Brother of Australia cricketer arrested over fake terror ‘hit list’

The brother of Australian test cricketer Usman Khawaja has been charged after allegedly faking a terror plot to frame a university colleague who was a rival for the affections of a student.

In a “horrible” case that has proven embarrassing for police, Arsalan Tariq Khawaja, 39, allegedly crafted a notebook detailing plans to kill then prime minister Malcolm Turnbull and two prominent MPs, as well as a blueprint to target Sydney landmarks such as the Opera House and the Harbour Bridge.

The notebook was found in an office at the University of New South Wales in Sydney and eventually led police to charge Kamer Nilar Nizamdeen, a 25-year-old PhD student from Sri Lanka who was working as a business analyst in the university’s IT department. 

Mr Nizamdeen spent a month in solitary confinement at Goulburn supermax jail, the nation’s highest security prison and home to notorious mass murderers, terrorists and serial killers,  such as the “backpacker killer” Ivan Milat.

Handwriting experts concluded that Mr Nizamdeen had not written the notebook. He was freed in October and returned to Sri Lanka, where he was greeted as a hero and accused the Australian Federal Police of being “immature, unprofessional, irresponsible, embarrassing and biased”.

On Tuesday, police accused the brother of Usman Khawaja, a left-handed test batsman and the first Muslim to play for Australia, of creating the notebook as a hoax to set up Mr Nizamdeen.

The cricketer, who was in Adelaide to prepare for a test against India, told reporters: “I won’t be saying much, guys. It is a matter for police to deal with. Out of respect for the process it’d be inappropriate for me to make any further comment.”

The batsman, who was born in Pakistan, was apparently informed about his older brother’s arrest by a Cricket Australia official after completing a hit in the nets. He reportedly continued to train before calmly speaking to journalists.

Fairfax Media cricket correspondent Andrew Wu wrote: “Whatever angst he may have been feeling inside, he hid well… You want a tough Australian cricketer? Look no further.”

Meanwhile, in Sydney, police said Arsalan Tariq Khawaja framed his colleague out of a "personal grievance" over a 21-year-old woman. He allegedly pretended to security guards at the university that he had found the notebook and claimed it was written by Mr Nizamdeen.

Khawaja, who remained silent in court, was granted bail but ordered to surrender his passport, keep 100 metres away from the university, and to not contact colleagues in the  IT department.

Police reportedly searched Khawaja’s property and found evidence that he practiced mimicking Mr Nizamdeen’s handwriting.

New South Wales Police Assistant Commissioner Mick Willing said police "regretted the circumstances" which led to Mr Nizamdeen being jailed.

“We feel very sorry for him and what has happened to him …  we had to act early at the time, given the threats contained in that notebook,” he said.

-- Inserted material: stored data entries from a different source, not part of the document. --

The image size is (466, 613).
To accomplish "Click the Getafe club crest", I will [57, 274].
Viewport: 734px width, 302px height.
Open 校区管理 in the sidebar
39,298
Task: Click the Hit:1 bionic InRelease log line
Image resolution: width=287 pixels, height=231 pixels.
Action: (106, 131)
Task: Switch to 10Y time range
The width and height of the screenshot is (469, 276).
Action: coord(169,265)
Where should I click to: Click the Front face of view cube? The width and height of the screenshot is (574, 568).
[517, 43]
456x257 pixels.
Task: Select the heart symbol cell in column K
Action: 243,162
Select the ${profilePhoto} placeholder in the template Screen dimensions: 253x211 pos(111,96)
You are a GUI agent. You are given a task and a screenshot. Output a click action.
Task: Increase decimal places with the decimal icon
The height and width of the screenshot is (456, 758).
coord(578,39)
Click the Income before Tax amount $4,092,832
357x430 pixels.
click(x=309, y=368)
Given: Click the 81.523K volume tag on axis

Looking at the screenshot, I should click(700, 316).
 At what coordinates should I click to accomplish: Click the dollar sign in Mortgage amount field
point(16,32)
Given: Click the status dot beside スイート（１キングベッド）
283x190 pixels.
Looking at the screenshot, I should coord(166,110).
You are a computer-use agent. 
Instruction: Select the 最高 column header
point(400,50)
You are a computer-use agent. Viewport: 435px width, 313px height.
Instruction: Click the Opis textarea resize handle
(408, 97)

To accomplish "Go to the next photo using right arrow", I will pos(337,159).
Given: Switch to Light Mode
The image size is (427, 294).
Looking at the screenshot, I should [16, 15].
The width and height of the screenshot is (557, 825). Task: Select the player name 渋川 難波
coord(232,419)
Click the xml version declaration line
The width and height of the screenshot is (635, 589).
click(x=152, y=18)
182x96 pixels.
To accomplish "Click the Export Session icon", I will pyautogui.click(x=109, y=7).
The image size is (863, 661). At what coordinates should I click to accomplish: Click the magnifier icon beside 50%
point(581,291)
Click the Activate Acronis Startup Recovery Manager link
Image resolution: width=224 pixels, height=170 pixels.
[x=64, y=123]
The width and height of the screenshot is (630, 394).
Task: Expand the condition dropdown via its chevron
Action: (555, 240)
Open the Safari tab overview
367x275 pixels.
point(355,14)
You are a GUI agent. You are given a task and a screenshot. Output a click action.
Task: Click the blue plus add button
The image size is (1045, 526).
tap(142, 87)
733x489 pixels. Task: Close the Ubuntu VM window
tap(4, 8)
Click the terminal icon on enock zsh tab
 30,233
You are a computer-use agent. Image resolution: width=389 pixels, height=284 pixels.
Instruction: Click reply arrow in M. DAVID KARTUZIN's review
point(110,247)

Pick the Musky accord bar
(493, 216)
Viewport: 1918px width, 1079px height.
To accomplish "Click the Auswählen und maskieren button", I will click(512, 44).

"What we will be alleging is that he was set up in a planned and calculated manner, motivated, in part, by a personal grievance.”

Mr Nizamdeen is suing the Australian police. 

He told a press conference in Sri Lanka last month: “The whole saga has clearly ruined my future".

"I am completely exonerated, and I hope the media and the Sri Lankan public can help me pick up the pieces of my shattered life," he said.

Greg Barton, an expert on terrorism at Deakin University, told The Australian that the police’s handling of the case against Mr Nizamdeen was “inept, terribly cruel and horrible”.